SELECTED EXTRACT -

Segment Open

Bitner '14 Receives Skadden Fellowship to Fight for Education Rights of Homeless Children
For her Skadden Fellowship, third-year law student Robyn Bitner will work at Advocates for Children of New York and will focus on the education rights of homeless children under the age of 5 in New York City.
Third-year University of Virginia law student Robyn Bitner has been selected to receive a Skadden Fellowship, one of the nation's most prestigious public service fellowships available to young attorneys.
"I am not sure if it's possible to be more excited than I am," she said. "On some level, I still can't believe it happened."
The Skadden Fellowship Program was established in 1988 by the law firm Skadden, Arps, Slate, Meagher & Flom to support graduating law students who wish to devote their professional lives to providing legal services to the poor, the elderly, the homeless and the disabled, as well as those deprived of their civil or human rights.
As part of the two-year fellowship, which provides a salary and benefits, Bitner will work at Advocates for Children of New York and will focus on the education rights of homeless children under the age of 5 in New York City.
"These children have a legal right to access special education services to address developmental delays and to attend public preschool programs," she said. "However, most of these children are not receiving services or attending preschool. I will provide direct legal representation to homeless families to ensure that their children have access to high-quality early childhood education."

Segment Closed

GIVEN DATA -
Segment Open

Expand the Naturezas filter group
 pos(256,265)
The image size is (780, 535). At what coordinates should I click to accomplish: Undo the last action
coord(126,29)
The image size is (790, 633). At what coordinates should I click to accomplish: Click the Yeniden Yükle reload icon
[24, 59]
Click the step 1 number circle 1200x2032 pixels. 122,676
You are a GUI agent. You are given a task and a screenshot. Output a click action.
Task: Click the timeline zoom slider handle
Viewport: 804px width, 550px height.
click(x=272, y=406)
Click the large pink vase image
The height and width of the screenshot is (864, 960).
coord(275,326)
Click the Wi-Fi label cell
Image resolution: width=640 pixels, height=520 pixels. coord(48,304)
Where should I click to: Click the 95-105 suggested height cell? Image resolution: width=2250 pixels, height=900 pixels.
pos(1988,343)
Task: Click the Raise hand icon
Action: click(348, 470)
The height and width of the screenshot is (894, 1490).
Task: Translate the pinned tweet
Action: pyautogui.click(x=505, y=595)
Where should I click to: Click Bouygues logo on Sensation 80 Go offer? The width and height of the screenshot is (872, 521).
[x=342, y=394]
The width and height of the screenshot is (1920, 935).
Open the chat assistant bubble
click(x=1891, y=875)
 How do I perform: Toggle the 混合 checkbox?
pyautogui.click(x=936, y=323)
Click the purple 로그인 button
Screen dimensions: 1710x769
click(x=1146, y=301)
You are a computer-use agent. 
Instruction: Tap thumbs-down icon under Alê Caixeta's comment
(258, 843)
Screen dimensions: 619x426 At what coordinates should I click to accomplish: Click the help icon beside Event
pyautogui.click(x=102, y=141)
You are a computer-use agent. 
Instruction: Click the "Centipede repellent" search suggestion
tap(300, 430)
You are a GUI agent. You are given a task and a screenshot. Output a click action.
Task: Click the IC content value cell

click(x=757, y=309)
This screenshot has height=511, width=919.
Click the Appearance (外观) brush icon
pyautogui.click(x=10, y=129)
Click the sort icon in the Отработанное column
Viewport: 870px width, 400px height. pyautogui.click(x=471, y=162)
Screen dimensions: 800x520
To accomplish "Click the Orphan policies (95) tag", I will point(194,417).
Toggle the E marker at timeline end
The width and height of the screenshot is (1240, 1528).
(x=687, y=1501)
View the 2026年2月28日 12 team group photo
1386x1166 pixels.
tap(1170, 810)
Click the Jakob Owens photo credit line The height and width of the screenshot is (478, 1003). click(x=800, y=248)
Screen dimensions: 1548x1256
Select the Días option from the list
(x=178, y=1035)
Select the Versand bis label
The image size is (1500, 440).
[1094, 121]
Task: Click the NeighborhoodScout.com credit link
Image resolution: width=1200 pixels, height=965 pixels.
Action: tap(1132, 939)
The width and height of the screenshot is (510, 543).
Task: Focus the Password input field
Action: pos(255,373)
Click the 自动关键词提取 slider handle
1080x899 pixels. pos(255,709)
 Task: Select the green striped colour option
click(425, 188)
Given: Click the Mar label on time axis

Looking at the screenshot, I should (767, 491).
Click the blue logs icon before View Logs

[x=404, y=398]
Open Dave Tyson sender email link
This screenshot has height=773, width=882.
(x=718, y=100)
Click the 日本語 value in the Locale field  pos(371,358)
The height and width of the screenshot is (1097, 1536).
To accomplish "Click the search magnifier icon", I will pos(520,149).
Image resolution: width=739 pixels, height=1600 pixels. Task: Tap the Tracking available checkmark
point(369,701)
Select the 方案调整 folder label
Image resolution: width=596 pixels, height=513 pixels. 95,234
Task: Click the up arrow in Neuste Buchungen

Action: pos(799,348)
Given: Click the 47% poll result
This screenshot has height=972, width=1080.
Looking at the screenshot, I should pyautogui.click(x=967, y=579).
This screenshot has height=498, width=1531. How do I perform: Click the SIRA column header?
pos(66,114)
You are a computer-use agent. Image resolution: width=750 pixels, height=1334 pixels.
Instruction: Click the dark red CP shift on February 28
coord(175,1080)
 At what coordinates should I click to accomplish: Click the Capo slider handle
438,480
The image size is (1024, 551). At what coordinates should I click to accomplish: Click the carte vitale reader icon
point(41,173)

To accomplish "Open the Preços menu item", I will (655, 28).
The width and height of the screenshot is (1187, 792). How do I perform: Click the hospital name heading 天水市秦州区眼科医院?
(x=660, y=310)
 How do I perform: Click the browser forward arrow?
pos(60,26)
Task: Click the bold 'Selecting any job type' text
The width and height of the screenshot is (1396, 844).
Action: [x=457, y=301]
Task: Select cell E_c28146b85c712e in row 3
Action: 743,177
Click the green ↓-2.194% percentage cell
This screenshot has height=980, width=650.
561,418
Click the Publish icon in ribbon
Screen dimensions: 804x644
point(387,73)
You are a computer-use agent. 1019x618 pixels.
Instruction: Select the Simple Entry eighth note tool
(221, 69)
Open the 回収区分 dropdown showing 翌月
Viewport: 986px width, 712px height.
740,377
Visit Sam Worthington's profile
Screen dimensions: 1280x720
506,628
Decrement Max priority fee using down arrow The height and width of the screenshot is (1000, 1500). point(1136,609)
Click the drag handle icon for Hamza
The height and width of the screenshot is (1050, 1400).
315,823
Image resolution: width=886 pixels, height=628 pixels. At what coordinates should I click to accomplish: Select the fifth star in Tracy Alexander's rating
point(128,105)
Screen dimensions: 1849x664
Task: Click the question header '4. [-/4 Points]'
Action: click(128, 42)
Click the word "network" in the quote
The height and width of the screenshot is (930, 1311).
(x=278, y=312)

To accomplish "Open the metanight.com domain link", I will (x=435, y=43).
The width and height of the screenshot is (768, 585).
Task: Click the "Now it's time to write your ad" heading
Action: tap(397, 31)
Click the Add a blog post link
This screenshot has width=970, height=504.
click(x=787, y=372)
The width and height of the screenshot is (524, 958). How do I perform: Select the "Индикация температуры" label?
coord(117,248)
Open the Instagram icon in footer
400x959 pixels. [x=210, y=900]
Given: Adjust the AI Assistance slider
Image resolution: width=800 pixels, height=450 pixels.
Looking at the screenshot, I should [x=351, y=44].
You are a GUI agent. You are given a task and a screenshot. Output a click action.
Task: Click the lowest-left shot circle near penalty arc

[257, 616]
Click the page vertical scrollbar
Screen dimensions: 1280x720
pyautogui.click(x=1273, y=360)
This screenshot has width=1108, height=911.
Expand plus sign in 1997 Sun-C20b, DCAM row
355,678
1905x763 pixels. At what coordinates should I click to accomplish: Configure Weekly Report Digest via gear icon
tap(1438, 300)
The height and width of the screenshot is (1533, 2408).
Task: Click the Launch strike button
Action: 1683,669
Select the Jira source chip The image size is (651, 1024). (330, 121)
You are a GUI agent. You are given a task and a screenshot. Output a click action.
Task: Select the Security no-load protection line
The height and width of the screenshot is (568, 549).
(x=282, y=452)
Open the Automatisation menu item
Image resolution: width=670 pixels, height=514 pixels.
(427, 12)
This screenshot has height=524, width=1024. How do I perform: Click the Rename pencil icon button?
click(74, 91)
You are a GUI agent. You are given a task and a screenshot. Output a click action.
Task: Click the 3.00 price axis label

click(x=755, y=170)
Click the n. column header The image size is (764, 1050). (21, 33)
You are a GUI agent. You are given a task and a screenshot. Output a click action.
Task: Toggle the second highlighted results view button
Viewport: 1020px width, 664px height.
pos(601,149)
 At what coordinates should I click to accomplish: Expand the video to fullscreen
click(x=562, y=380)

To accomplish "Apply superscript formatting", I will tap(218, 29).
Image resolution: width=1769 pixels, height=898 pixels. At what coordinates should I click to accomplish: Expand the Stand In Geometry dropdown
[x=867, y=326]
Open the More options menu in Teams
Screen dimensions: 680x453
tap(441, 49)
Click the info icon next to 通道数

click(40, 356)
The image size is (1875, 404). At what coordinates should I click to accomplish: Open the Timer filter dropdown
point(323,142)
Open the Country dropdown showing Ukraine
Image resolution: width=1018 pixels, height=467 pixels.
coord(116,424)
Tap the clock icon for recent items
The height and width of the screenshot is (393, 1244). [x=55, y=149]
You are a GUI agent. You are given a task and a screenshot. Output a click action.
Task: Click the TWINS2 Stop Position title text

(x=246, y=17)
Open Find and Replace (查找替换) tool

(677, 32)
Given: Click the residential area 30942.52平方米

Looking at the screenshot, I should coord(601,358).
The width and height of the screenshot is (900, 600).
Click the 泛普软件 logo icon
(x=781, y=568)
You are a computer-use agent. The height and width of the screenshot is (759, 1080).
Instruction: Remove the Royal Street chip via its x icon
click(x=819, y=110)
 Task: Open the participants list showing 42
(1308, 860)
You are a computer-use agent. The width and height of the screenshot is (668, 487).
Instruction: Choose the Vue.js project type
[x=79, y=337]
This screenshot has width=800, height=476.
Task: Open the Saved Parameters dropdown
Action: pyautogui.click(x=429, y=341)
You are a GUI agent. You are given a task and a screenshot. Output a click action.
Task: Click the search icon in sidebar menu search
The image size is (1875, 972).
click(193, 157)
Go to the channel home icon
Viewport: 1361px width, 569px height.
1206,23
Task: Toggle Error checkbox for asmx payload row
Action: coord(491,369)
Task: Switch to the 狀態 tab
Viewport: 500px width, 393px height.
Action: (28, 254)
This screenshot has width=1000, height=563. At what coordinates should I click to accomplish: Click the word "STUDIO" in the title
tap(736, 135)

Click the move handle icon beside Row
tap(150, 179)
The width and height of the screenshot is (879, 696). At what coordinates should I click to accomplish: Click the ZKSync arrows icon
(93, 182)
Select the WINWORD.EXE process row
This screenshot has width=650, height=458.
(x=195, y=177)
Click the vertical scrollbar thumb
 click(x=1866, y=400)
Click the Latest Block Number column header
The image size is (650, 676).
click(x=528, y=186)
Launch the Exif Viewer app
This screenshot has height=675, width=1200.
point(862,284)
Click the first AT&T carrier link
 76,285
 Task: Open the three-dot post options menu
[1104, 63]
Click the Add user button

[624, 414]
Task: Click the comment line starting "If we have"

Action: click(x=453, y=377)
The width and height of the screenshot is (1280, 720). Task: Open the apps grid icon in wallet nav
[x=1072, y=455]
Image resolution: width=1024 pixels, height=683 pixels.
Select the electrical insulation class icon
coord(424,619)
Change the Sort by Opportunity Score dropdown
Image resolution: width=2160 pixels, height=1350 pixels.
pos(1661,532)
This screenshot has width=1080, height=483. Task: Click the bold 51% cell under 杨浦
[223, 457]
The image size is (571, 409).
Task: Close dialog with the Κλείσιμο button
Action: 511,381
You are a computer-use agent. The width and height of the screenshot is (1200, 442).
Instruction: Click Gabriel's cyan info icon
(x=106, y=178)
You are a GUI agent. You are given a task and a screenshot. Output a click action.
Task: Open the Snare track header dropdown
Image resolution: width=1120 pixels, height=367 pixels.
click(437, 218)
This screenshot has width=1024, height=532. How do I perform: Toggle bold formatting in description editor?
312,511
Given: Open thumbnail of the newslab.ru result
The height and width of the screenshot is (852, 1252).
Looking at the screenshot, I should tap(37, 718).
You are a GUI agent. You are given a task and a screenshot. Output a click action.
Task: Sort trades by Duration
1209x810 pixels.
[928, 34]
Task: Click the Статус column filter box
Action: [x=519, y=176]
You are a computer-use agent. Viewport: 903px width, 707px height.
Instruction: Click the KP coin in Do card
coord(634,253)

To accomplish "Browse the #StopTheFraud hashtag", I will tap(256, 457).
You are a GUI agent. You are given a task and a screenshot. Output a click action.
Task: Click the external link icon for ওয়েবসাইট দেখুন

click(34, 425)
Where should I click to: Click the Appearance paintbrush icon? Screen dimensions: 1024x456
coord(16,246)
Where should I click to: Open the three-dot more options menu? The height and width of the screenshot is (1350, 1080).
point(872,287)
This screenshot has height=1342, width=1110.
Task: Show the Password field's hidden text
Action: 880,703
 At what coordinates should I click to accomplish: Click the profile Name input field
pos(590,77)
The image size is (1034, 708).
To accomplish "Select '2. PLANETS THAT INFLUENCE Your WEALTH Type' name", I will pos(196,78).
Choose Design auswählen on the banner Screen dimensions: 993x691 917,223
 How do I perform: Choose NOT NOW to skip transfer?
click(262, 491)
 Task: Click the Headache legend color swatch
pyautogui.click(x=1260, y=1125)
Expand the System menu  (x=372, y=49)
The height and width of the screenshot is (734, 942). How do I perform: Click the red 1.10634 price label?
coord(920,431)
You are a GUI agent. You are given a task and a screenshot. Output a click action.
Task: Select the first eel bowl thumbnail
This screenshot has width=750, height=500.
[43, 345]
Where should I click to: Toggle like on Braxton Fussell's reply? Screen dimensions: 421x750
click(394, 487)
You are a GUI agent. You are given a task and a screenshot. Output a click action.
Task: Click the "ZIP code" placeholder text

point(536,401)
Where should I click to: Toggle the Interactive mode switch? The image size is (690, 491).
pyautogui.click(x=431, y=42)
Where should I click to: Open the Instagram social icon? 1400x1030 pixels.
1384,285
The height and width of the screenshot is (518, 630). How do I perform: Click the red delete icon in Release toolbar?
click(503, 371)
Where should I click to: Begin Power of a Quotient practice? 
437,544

Segment Closed

WORK INSTRUCTIONS -
A – Reproduce the Skadden Fellowship article between "Bitner '14 Receives" and "to young attorneys.", inclusive.
B – According to the Skadden Fellowship article, which groups of people is the fellowship program meant to help graduating law students serve?
C – Go on with the Skadden Fellowship article from the point where it stops.
The entries have nothing to do with the Skadden Fellowship article.

RESULTS IN ORDER -
A –
Bitner '14 Receives Skadden Fellowship to Fight for Education Rights of Homeless Children
For her Skadden Fellowship, third-year law student Robyn Bitner will work at Advocates for Children of New York and will focus on the education rights of homeless children under the age of 5 in New York City.
Third-year University of Virginia law student Robyn Bitner has been selected to receive a Skadden Fellowship, one of the nation's most prestigious public service fellowships available to young attorneys.

B –
- the poor
- the elderly
- the homeless
- the disabled
- those deprived of their civil or human rights

C –
Advocates for Children of New York is a nonprofit organization dedicated to protecting every child's right to an education, focusing on students from low-income backgrounds who are struggling in school or experiencing school discrimination.
Bitner, who taught early elementary school in the South Bronx as a member of Teach for America before law school, said education has always been critically important to her.
"While teaching kindergarten and first grade in the South Bronx, I was reminded every day of the power of education to build hope and resiliency," she said. "I also recognized how critical it was for my students to receive academic intervention as early as possible to address any deficits and catch up with their peers."
During her time at UVA Law, Bitner took nearly every course that addressed education law and children's rights, most notably including the Child Advocacy Clinic. In the clinic, which is offered in conjunction with the Legal Aid Justice Center, law students help low-income children across Virginia who need legal representation.
"Having the opportunity to work during my 2L year on school discipline, special education and juvenile justice issues was crucial to building my own knowledge and experience," Bitner said. "In addition, it made it easier to get my foot in the door at potential host organizations during the fellowship process."
After her first year in law school, Bitner worked in the U.S. District Attorney's Office in Denver. The following summer, she worked at the nonprofit Education Law Center in Philadelphia.
"When I arrived at law school, I knew that I wanted to spend my career protecting low-income students' access to education," she said. "I never imagined that my fellowship project would allow me to do so in the area of early childhood education, which has been identified as the most effective way to close the achievement gap and has the added bonus of being an area of education about which I am incredibly passionate."
Bitner said she is "undoubtedly very lucky" to be receiving the fellowship and is thankful for the support of her family, mentors and friends.